Hashing Issue

sgubba · Post by **sgubba** » Fri Feb 13, 2009 10:14 am

Hi Everybody

I am having a wired Issue. In my job I am using close to 5 joins
basically i have a driver tables and i am joining to another table on key1 before joining i am hashing on key 1 on both the links .now from the joined table i get key2 using this key2 i join to another table based on key2.Before i am joining i am hashing on key2 ,But every time i run it i see different out put counts ......on all the remaining joins i am using partitioning same........can any one tell me why i am getting different count

Thanks

Gopinath · Post by **Gopinath** » Fri Feb 13, 2009 12:22 pm

Hi,

You have to clear the previous partitioning before giving it to a new partition. In the second join which is on key2, you should clear the previous partiton which is out of key1. Also the next consecutive joins is also based on key2 alone, if so then use same partition else clear in 3rd join and give appropriate keys in partition.

Thanks.

sgubba · Post by **sgubba** » Fri Feb 13, 2009 4:26 pm

Gopinath wrote:Hi,

You have to clear the previous partitioning before giving it to a new partition. In the second join which is on key2, you should clear the previous partiton which is out of key1. Also the next consecutive joins is also based on key2 alone, if so then use same partition else clear in 3rd join and give appropriate keys in partition.

Thanks.

Yep I am doing that ..still i have any issue ..
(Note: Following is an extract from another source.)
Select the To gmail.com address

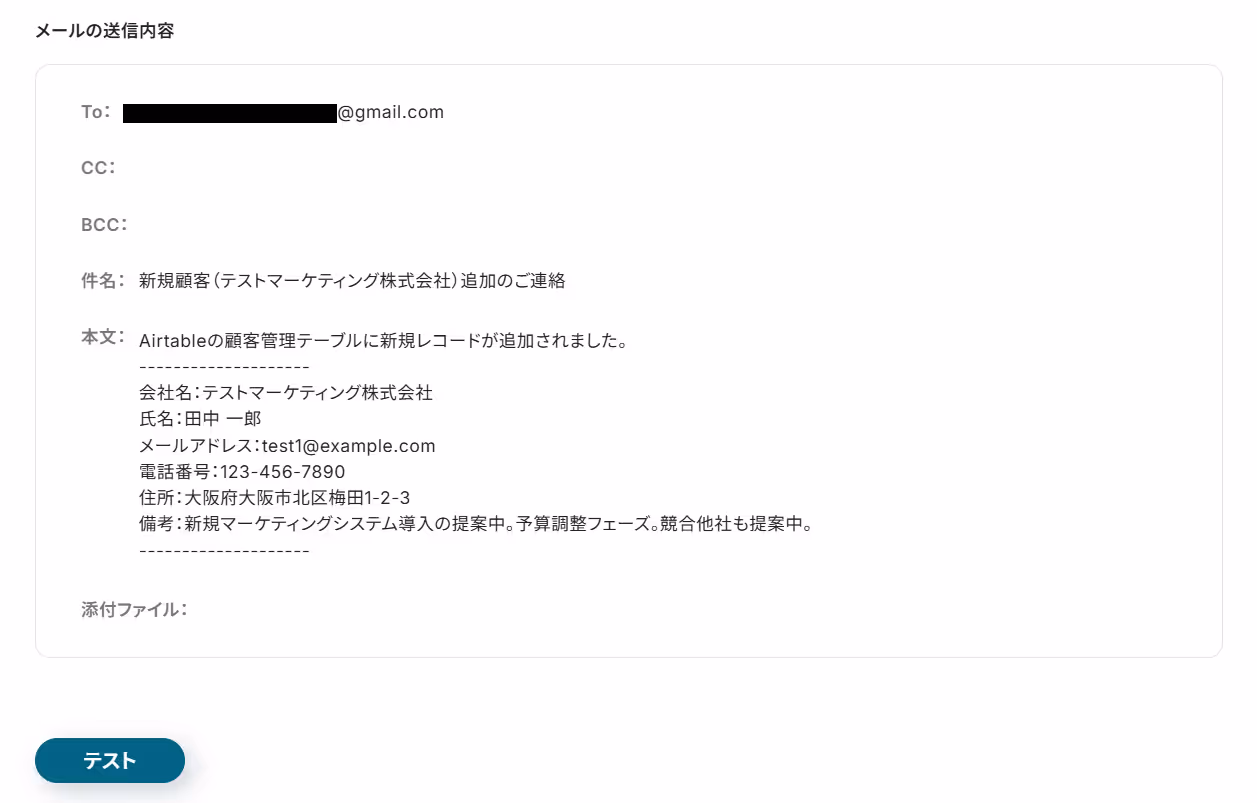click(x=284, y=112)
Mike · Post by **Mike** » Fri Feb 13, 2009 6:06 pm

Join requires sorted inputs. You haven't mentioned whether you are sorting... hash partition by key and sort.

Mike

sgubba · Post by **sgubba** » Fri Feb 13, 2009 7:25 pm

Mike wrote:Join requires sorted inputs. You haven't mentioned whether you are sorting... hash partition by key and sort.

Mike

Nope i am not sorting them ....i didnt do it coz i thought it would add an over head ....Is it a hard and fast rule that we need to hash and sort before join

Thanks

vjonnala1516 · Post by **vjonnala1516** » Fri Feb 13, 2009 11:04 pm

Join: Sort and hashed the data on the join keys, if you are using the same key for the next level of joining then use SAME else clear the partion and resort the data on new join keys

ray.wurlod · Post by **ray.wurlod** » Sat Feb 14, 2009 2:10 am

Join stage (and certain others) mandatorily require that inputs be identically sorted and partitioned, in the case of the Join stage on the specified join keys. Usually this implies the Hash partitioning algorithm but, for a single integer key, the modulus partitioning algorithm may prove more efficient.